Chemiluminescence‐Powered Immunotherapy for Deep Tumors: Promoting PD‐L1 Degradation and Igniting Pyroptosis Through Subcellular Trafficking and Targeting
Yahui Cao, Hao Zhang, Zihui Chen, Weiqing Liu, Jian Liu, Changhua Li
Abstract
Organelle-targeted therapy represents a promising strategy for cancer therapy and immune activation. Here, we present a novel Chemiluminescence-Powered Immunotherapy (CPIT) platform designed to induce immunogenic pyroptosis and promote PD-L1 degradation by exploiting two key subcellular organelles-lysosomes and the endoplasmic reticulum (ER). CPIT utilizes a PD-L1-targeted delivery vehicle (up to 10.8 %ID/g) to facilitate PD-L1 degradation within lysosomes (>55% efficiency) and concurrently delivers a dual-locked chemiluminescence-resonance energy transfer (CRET) system to the ER for localized pyroptosis.
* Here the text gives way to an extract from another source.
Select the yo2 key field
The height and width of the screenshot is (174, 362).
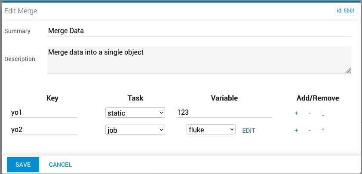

The dual-locking mechanism ensures tumor-selective and ER-confined activation, maximizing oxidative damage and specifically inducing pyroptosis while minimizing off-target toxicity. In vivo studies demonstrate remarkable tumor selectivity (due to tumor-specific delivery plus tumor-selective activation), robust regression of metastatic tumors, and the induction of a durable adaptive immune response. CPIT overcomes the limitation of conventional photodynamic therapy-driven immunogenic cell death (ICD) strategies, being effective only for superficial tumors. Simultaneously, it lowers the immune activation threshold by promoting PD-L1 degradation, addressing the challenge of T cell exhaustion common in ICD-based cancer immunotherapies. This approach holds promise as a transformative approach to treating hard-to-reach malignancies and expanding the reach of immunotherapeutic strategies. The modular design of CPIT enables rapid substitution of protein-specific ligands or alternative chemiluminescent donors, further expanding its potential for diverse cancer immunotherapy applications.